EU/US divergence in data protection holds lessons for global regulation of artificial intelligence, experts say

Legislators need to learn lessons from the past and the problems caused by divergent approaches to data protection regulation, as they grapple with how to limit the risks associated with artificial intelligence.

Convergence is key, warns Dragoş Tudorache MEP, co-rapporteur on the EU’s AI Act, which is on track to be adopted in November. There must not be a repeat of what happened with data privacy, where the EU’s General Data Protection Regulation is at odds with the US approach, he said.

While Tudorache is confident that the US is committed to regulating AI, the question is what shape these rules will take. Senate majority leader Chuck Schumer has been vocal in wanting legislation, and senators Richard Blumenthal and Josh Hawley recently proposed a bipartisan framework to set up a licencing regime that would be administered by an independent oversight body.

“We have to accept that diversity of legislation is not necessarily a doomsday scenario,” Tudorache told a conference on the Regulation of AI, Internet & Data (RAID) in Brussels on Tuesday. “We are going to have two different approaches, but if we remain aligned politically at the level of values and principles, then work together on standards, we will be good,” he said.

As the EU AI Act makes its way through the legislative mills, the G7 group of countries is working on a joint code of conduct, as agreed in their most recent meeting in Hiroshima, Japan. This has a particular focus on generative AI systems such as ChatGPT, and could be needed to fill the legislative void before the EU AI Act takes effect in two or three years.

There were plans for a transatlantic voluntary code of conduct within the EU-US Trade and Technology Council, which would then be put before G7 leaders. However, these appear to have been parked in favour of working directly at the G7 level.

In another - separate – initiative, India recently assumed the chair of the Global Partnership on AI, which has 29 member countries. Meanwhile, China planning its own AI regulatory system.

In the US, 15 companies have agreed to the government’s voluntary commitments for the safe and transparent development of AI. The UK is also seeking to take a leading role in shaping international regulations, and in November will host a global AI safety summit.

In her keynote speech to the conference, Elizabeth Kelly, special assistant to the President at the White House National Economic Council, said the US and EU have “shared values and shared principles”, and by collaborating they could “lead the way on the development of a robust regulatory framework to govern the creation and use of AI worldwide.”

Far from seeing the numerous international initiatives as contradictory, Kelly expressed support for the leadership of Japan in the Hiroshima process, of India as chair of the Global Partnership on AI, and the UK with its upcoming summit. “These multilateral forums are critical to ensuring that global standards reflect the input of developing countries and that we leverage AI to support inclusive economic growth around the world,” Kelly said.

Different paths

But shared principles now may not be enough to maintain a harmonised approach in the long term, noted Julie Brill, Microsoft’s vice president of regulatory affairs. “We should learn some lessons from the privacy experience, which began in 1980 when both the US and the EU had adopted principles that were harmonised, but then went down different paths,” she said.

For Nicolas de Bouville, privacy policy manager at Meta, “It is essential to have convergence, at least at the principle level, so companies can have predictability of the rules they need to apply.”

The importance of harmonisation will vary according to how AI is used said Robert MacDougall, digital markets regulatory strategy director at Deloitte, “Perhaps for certain types of AI, we won’t tolerate international divergence, but for other types there’ll be a much higher tolerance level,” he said.

MacDougall suggested international organisations have a role to play, offering as a comparison the UN’s technical specifications for seatbelts, which came into force in 1970 and were followed by a wave of national laws imposing the use of seatbelts.

For now, the EU AI Act is the most comprehensive legislation in the world, and there are hopes this will create a so-called ‘Brussels effect’, serving as a basis for other legislators around the world.

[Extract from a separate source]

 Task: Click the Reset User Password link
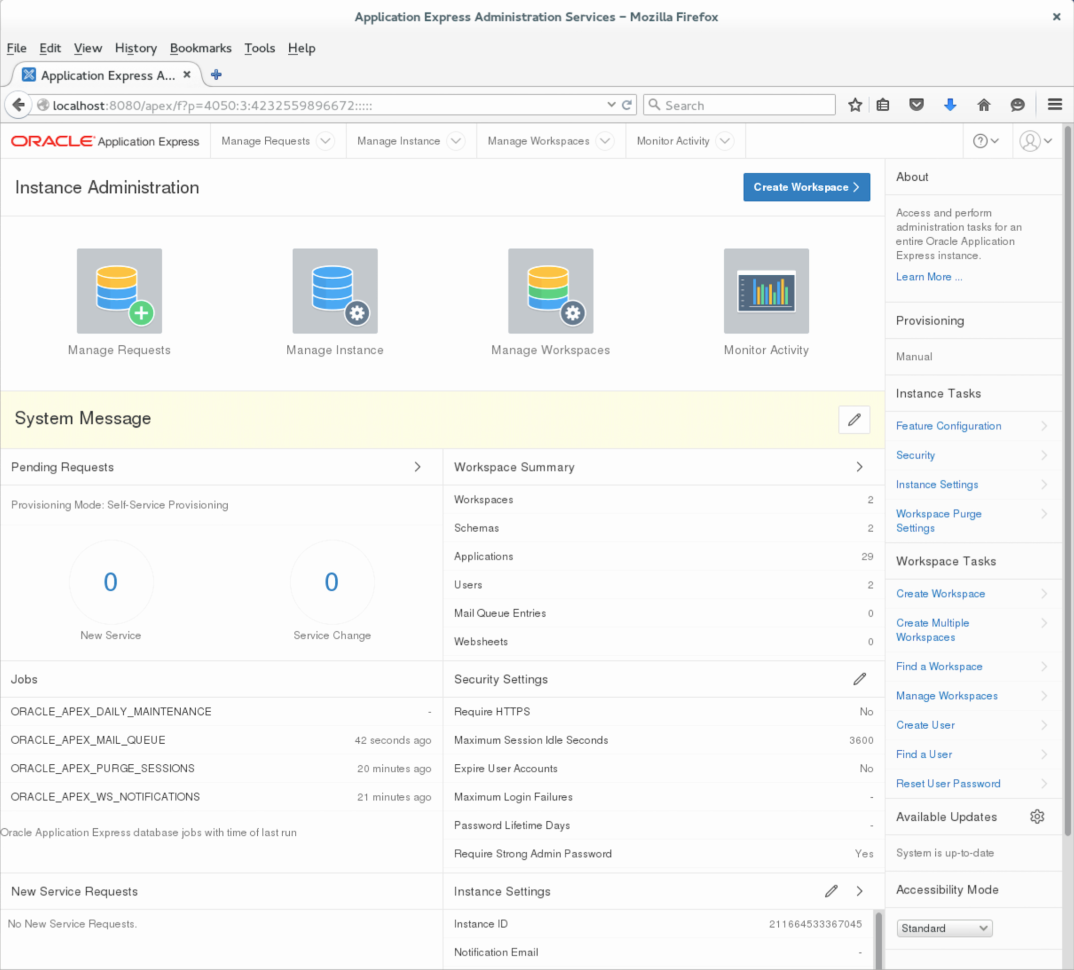click(x=948, y=784)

The AI Act has already inspired other countries in their approaches, claimed Juha Heikkilä, AI adviser in the Commission’s technology directorate general, noting the concept of legislating according to the level of risk different AI systems present is being adopted elsewhere.

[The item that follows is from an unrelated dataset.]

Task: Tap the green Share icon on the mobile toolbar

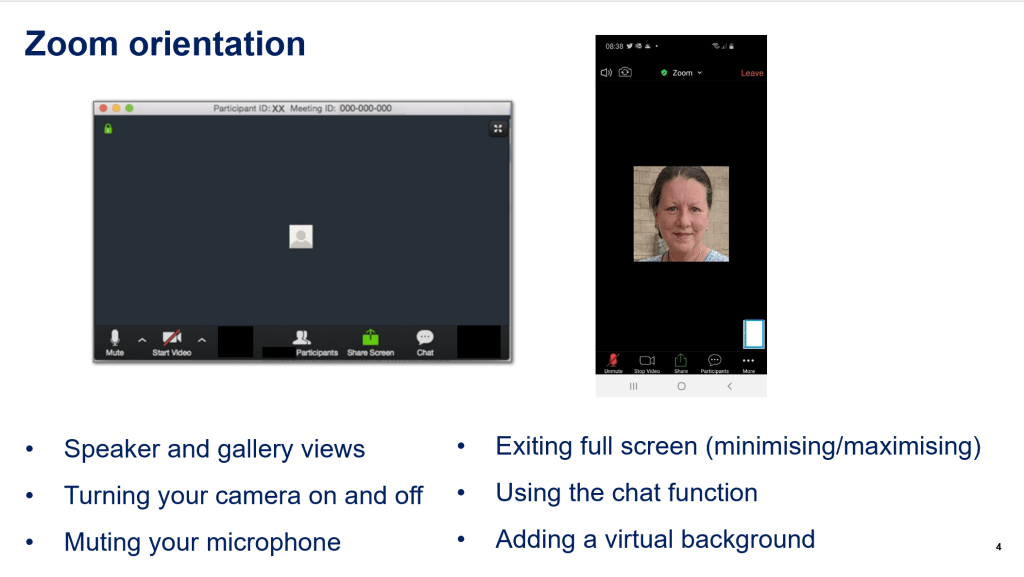Action: point(680,360)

“If I look at what’s been proposed in Canada, where an AI and Data Act is in the pipeline, it talks about an impact-based approach. But when you scratch the surface, it has similarities with our risk-based approach. Brazil also has a bill in the pipeline which is very similar to our approach,” Heikkilä, said.

Earlier this year, a joint statement from the EU-US Trade and Technology Council, reaffirmed a commitment to a risk-based approach to AI. This was also stated in a joint roadmap published in December 2022, which is meant to inform approaches to AI risk management.

Heikkilä said the Commission supports international discussions such as those taking place within the G7 to coordinate on certain guiding principles. “With likeminded countries it is easier to take a step forward first, then we can hope to gather momentum to move forward.”